Introducing the APEs: Anglo-Protestant Economies



Most Anglo-Protestant Economies (APEs, for short) do not pass the idealized Weberian test of financial probity and capitalist accountability — not even when compared with some PIGS. Let us look at the recent record and compare some APEs and other up-and-coming animals with one of the PIGS: Spain.

According to the storyline about PIGS, now repeated ad nauseam by the media in APEland, Spain is a “peripheral” and topical “Mediterranean” country with a highly indebted economy and a wobbly banking sector, is over-dependent on bricks and mortar and is scarcely competitive in a world destined to be dominated by APEs and those emerging new kids on the block: The BRICs and the NEXT (to use Goldman Sachs’ terminology).
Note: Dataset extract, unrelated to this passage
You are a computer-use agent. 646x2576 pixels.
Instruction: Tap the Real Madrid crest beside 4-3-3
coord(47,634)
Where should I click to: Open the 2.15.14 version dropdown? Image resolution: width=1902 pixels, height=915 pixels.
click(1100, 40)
In short, Spain is a PIG and a “true sinner” (as a contributor to the Deutschland edition of the Financial Times recently said) if there was ever one.

ell, really? Let us debunk some of the underlying Weberian myths about who is an accountable capitalist and related charges.
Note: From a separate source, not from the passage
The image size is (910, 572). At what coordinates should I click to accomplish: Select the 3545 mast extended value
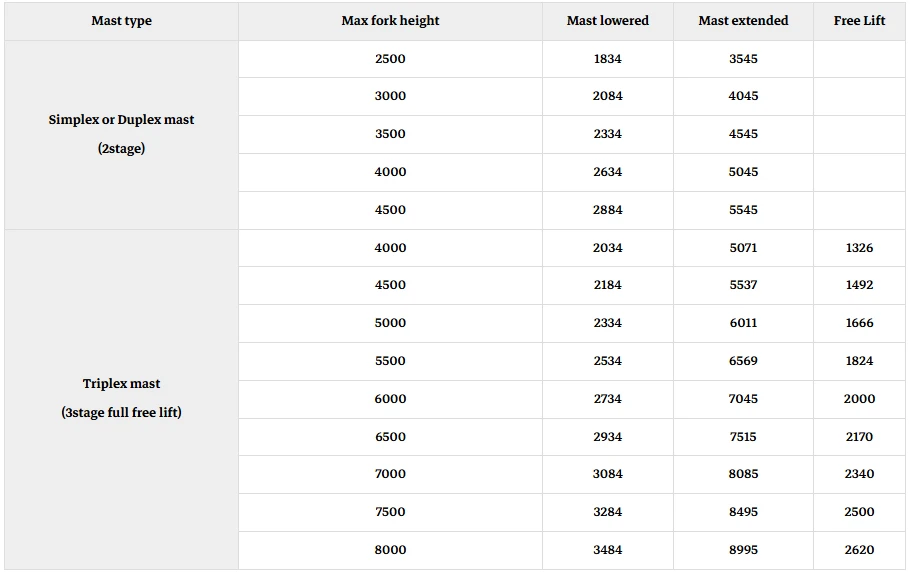pos(743,59)
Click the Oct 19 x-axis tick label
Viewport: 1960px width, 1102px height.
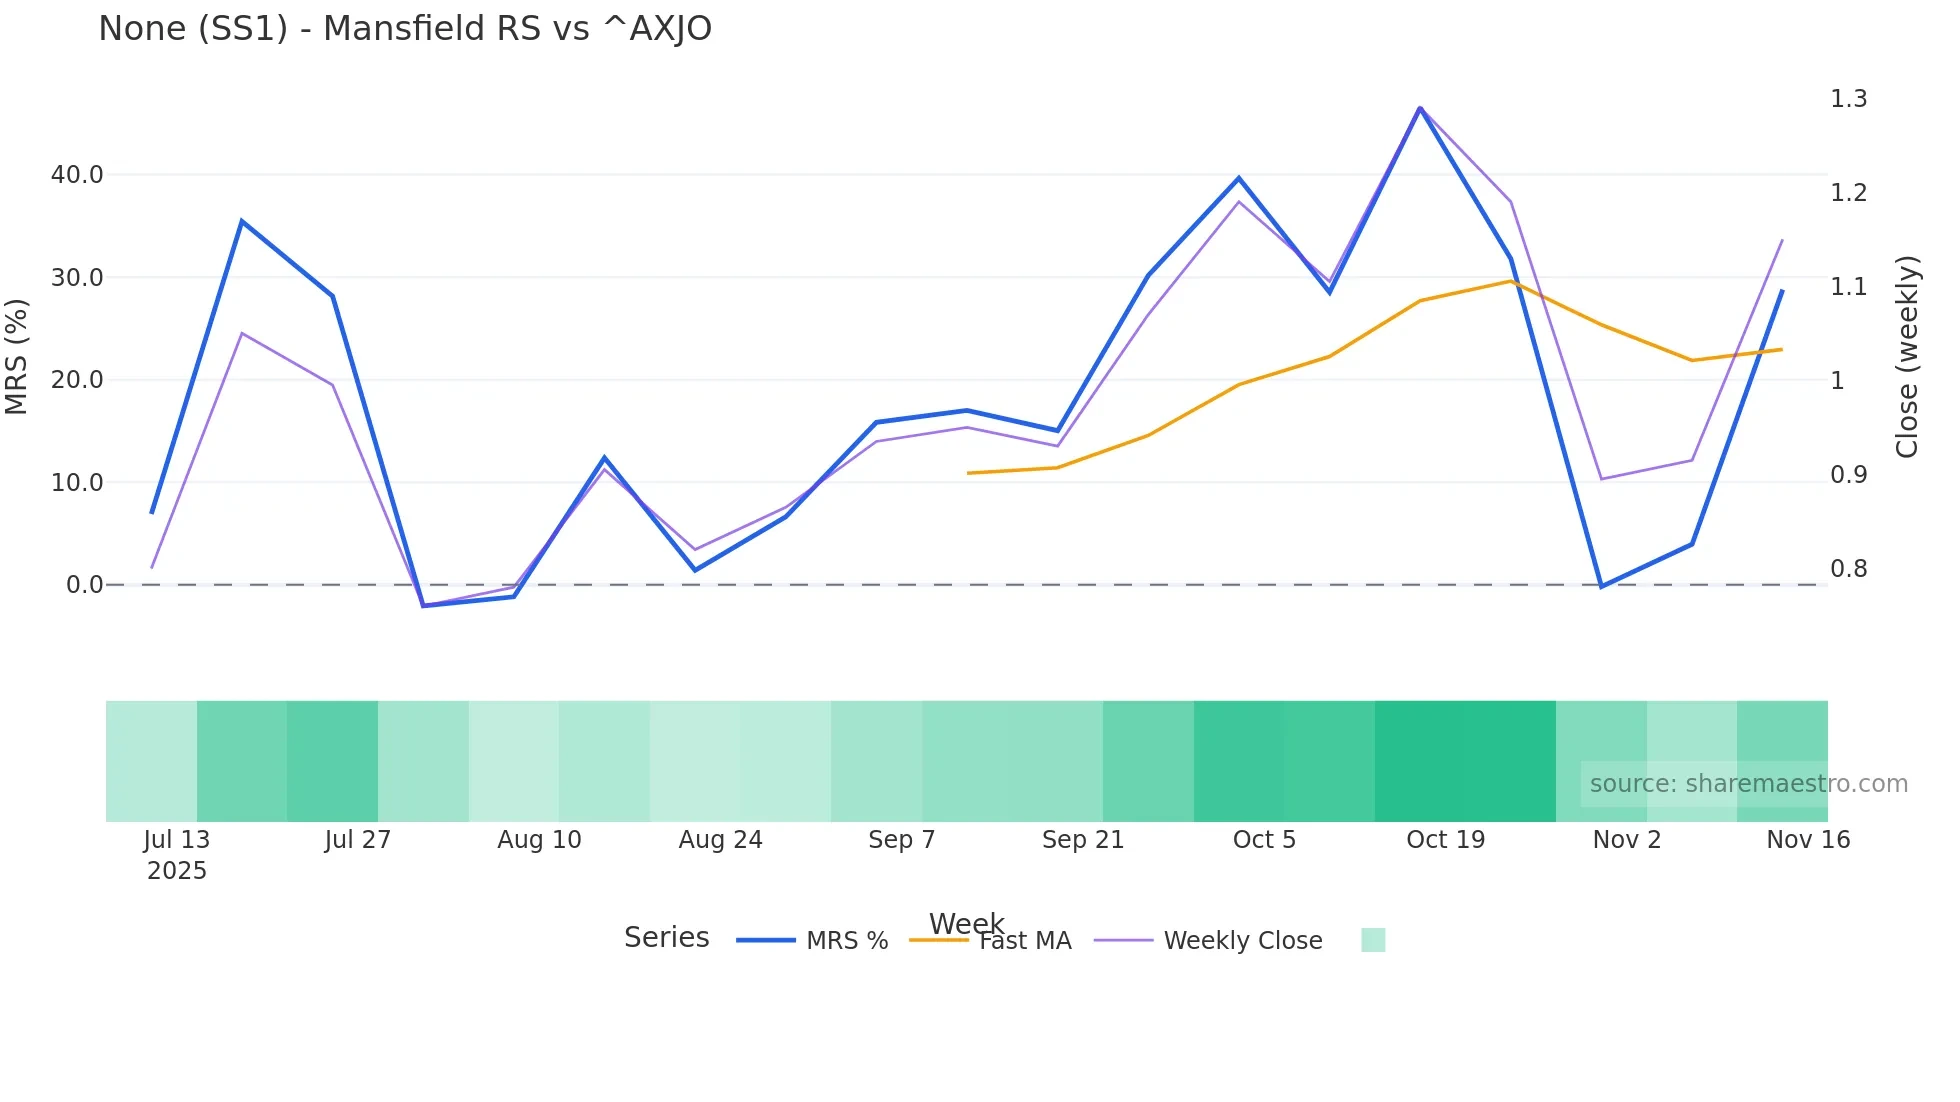click(x=1445, y=840)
First, is Spain “peripheral”? This epithet is used by many analysts and the media in APEland to avoid the pejorative term PIGS. Apparently, they have just realized that some people could be slightly offended by their puerile puns.
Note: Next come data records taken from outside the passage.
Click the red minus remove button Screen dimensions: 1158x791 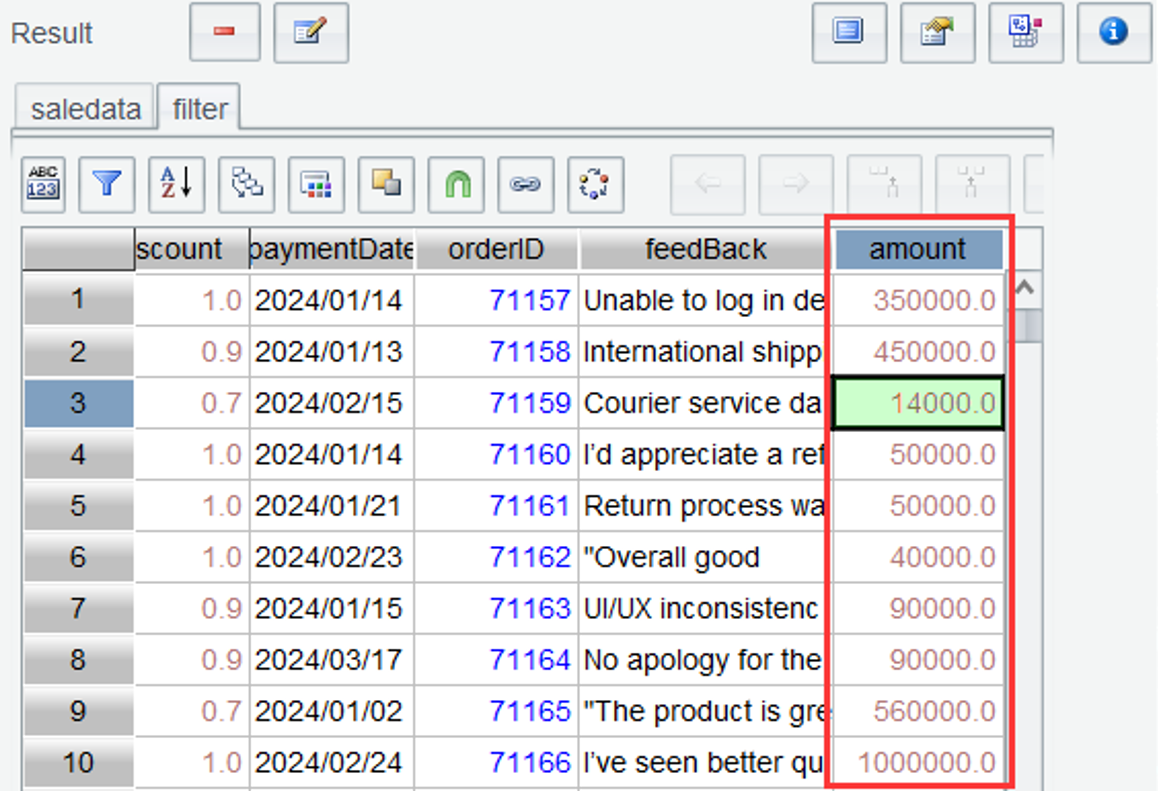point(224,33)
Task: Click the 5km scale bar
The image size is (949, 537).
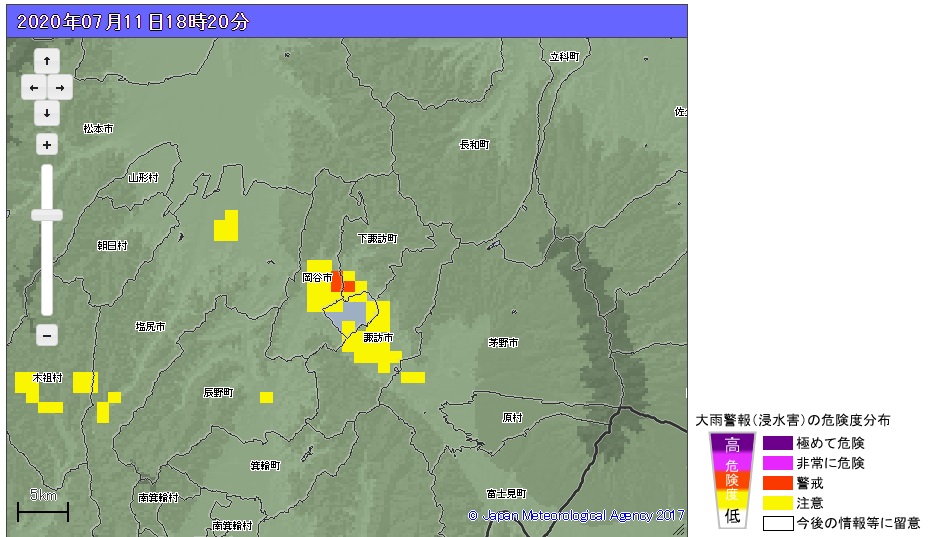Action: click(x=43, y=511)
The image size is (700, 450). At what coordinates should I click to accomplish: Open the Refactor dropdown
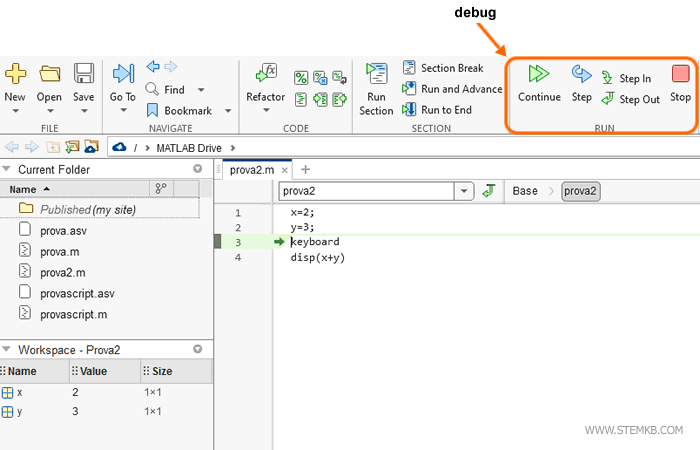point(265,110)
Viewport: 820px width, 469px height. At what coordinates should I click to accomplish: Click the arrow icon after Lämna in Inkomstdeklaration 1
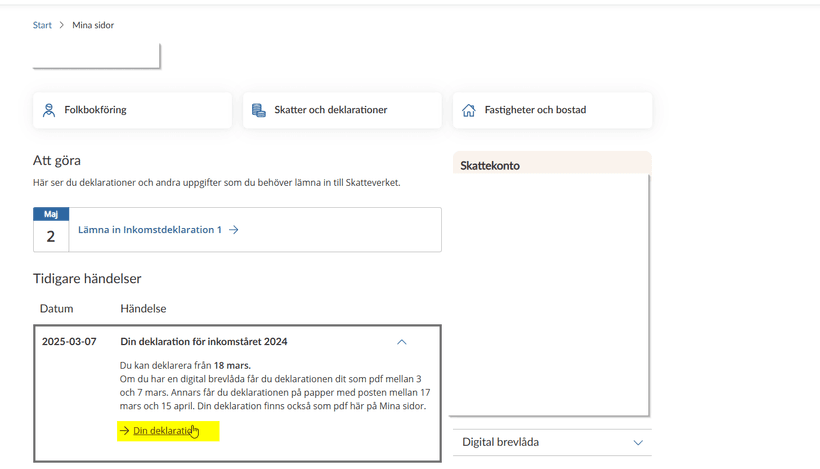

But let us not be fooled. They are referring to the same countries, although by another name but with the same derogatory intent. Only that in this case the emphasis is put on the small relative size and declining impact of the PIGS on the European and global scale of things.

For them, the easy and tempting headline would say something like: “Pigmy PIGS are doomed, the future belongs to the giant BRICs (plus those serious, prudent and squeaky clean APEs, of course).” It was a catchy headline, was it not? But there is a snag: Some of the — presumably — tiny PIGS are bigger than some big BRICs — and, as it happens, more serious than some APEs.